[SciPy-dev] Starting a datasets package, again

Wed Jun 6 01:33:17 EDT 2007

David Cournapeau wrote:
> Robert Kern wrote:
>> The iris and oldfaithful packages you posted earlier were good. We might want to
>> fiddle with the metadata later, but what you had is probably sufficient.
> Those data were from r-base, and I thought that following our discussion 
> on licensing, it would have been better not to use them.

Sorry, I meant the form, not necessarily the content.

> The think I really like with the datasets in R is that any package can 
> depend on them for demos/examples/etc... I don't know much about 
> easy_install yet, but does the dependency tracking system work well ? 

It works fine, provided that all of the relevant packages are registered on the
PyPI and are installed as eggs (or with egg metadata) on user's machines.

> For example, you install foo which uses faithful in some examples, when 
> is the dependency resolved ?

I would recommend that the example's dependencies be listed as an "extras"
dependency. The setup() for, say, scikits.pyem would have these arguments:

  ...
  install_requires = ['numpy'],
  extras_require = {
    'examples': ['scipydata.iris', 'scipydata.oldfaithful'],
  },
  ...

Then, if you want to be able to run the examples for scikits.pyem, you would do
this:

  $ easy_install "scikits.pyem[examples]"

However, just running

  $ easy_install scikits.pyem

won't install the data packages (this is a good thing).

> Would it be ok to use them in tests ?

I would like to avoid that. Just include the data that you need in the code or
in a file included with the package. If you need lots of data, though, you're
writing the wrong kind of test, IMO.

> For the old faithful data, the answer I received from Pr Azzalani (whose 
> article "A look at some data on the old faithful geyser" has original 
> data) is that an acknowledgment would be welcomed, so if we acknowledge 
> it in the sources, is it OK to apply BSD (the problem would be if people 
> using it would be required to acknowledge as well, right ?)

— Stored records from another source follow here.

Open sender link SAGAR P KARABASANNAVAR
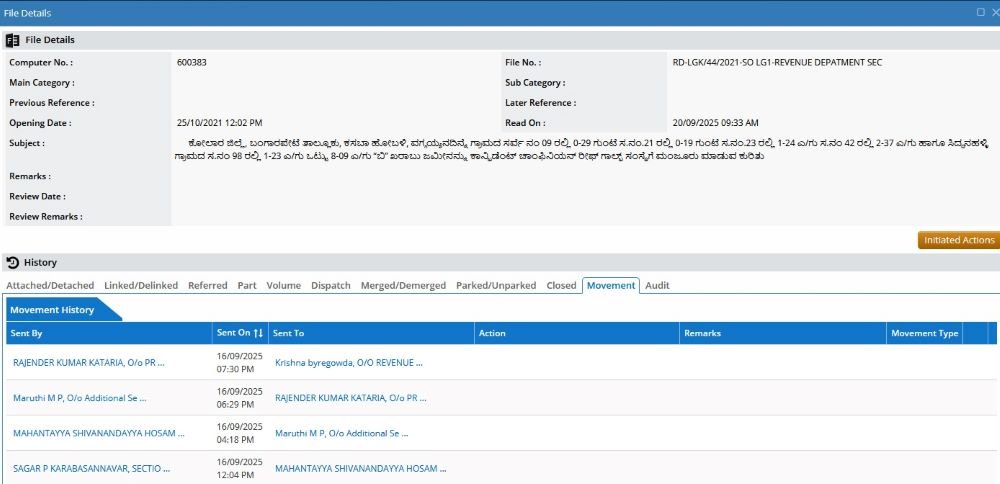 point(89,468)
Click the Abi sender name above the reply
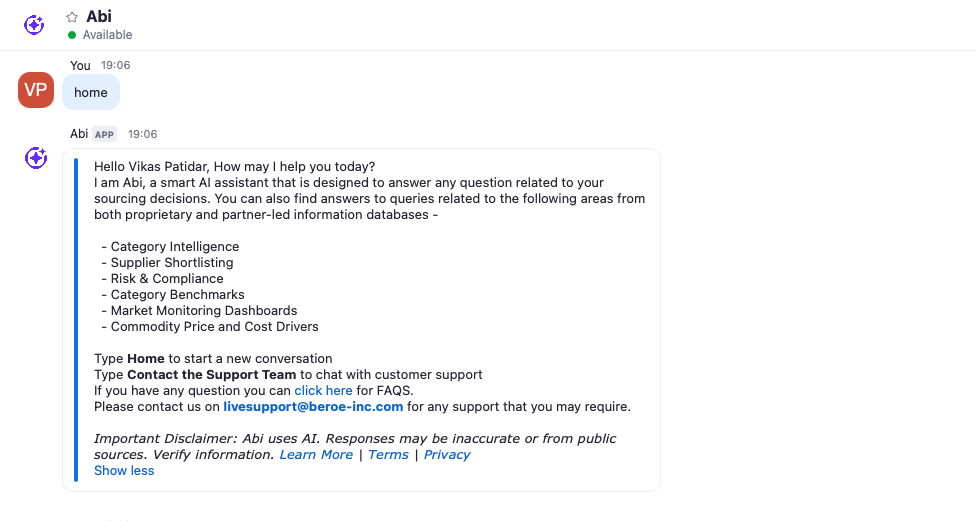Viewport: 976px width, 521px height. [x=79, y=134]
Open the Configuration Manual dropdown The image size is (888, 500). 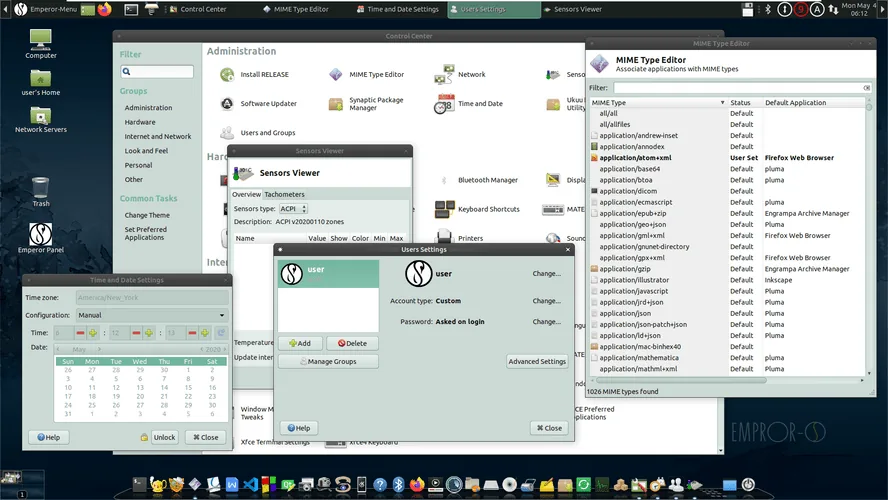coord(152,315)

If anyone has the right to make this decision, it would be him and his coauthor.

I've just taken a look at the "Open Data" Wikipedia article that Peter Skomoroch
linked in the last discussion, something I should have done earlier. From it, I
found a link to Science Commons, a branch of the Creative Commons project.

  http://sciencecommons.org

Sadly, they do not have a license pre-made that we could simply suggest to
authors we approach. As the SC FAQ explains, the database protection is not, in
fact, copyright but a similar kind (_sui generis_ in lawyer-speak) of right
carved out by the EU Database Directive (and similar laws implemented by member
and non-member states). The Creative Commons licenses (with some
nationally-specific exceptions) only operate on copyrighted works, not
almost-but-not-quite-copyrighted works. <sigh>.

However, and this is the good bit, that right expires in 15 years.

  http://ec.europa.eu/archives/ISPO/legal/en/ipr/database/text.html#HD_NM_14

Of course, we will give the appropriate citation (no law compels us to, but we
shouldn't need laws to compel us to do this little). We should also include the
request of the author for acknowledgment as well. I think it would be nice to
state that we think the data is in the public domain given the above reasoning
since this is one time that I think we can nail down something concrete in a
very fuzzy area.

We should write our own descriptive text instead of using that from the R
package; that *does* fall under the copyright of whoever wrote it. And this
raises another fuzzy issue: the copyright/_sui generis_ right of the data is
different from the copyright of the surrounding text and code. There's going to
necessarily be some confusion, I think.

If you want a declaration from me, I would say that the surrounding text and
code in scipydata packages should always be under the BSD license. This should
be noted using the "License :: OSI Approved :: BSD License" classifier in the
setup script and in a *comment* in the code following the copyright notice.
However, the copyright notice and license should be accompanied by a note that
the data does not fall under this license or copyright and the metadata to look
at to find the status of the data. I'm not good at legal boilerplate, but
something like the following would be fine, I think:

# The code and descriptive text is copyrighted and offered under the terms of
# the BSD License from the authors; see below. However, the actual dataset may
# have a different origin and intellectual property status. See the SOURCE and
# COPYRIGHT variables for this information.
#
# Copyright (c) 2007 Enthought, Inc.
#
# Redistribution and use in source and binary forms, with or without
# modification, are permitted provided that the following conditions are met:
# ..., etc.

David, thank you for pursuing this with the care that you have, and thank you
for bearing with my long-winded pontificating while you do all of the actual
work.  :-)

-- 
Robert Kern

"I have come to believe that the whole world is an enigma, a harmless enigma
 that is made terrible by our own mad attempt to interpret it as though it had
 an underlying truth."
  -- Umberto Eco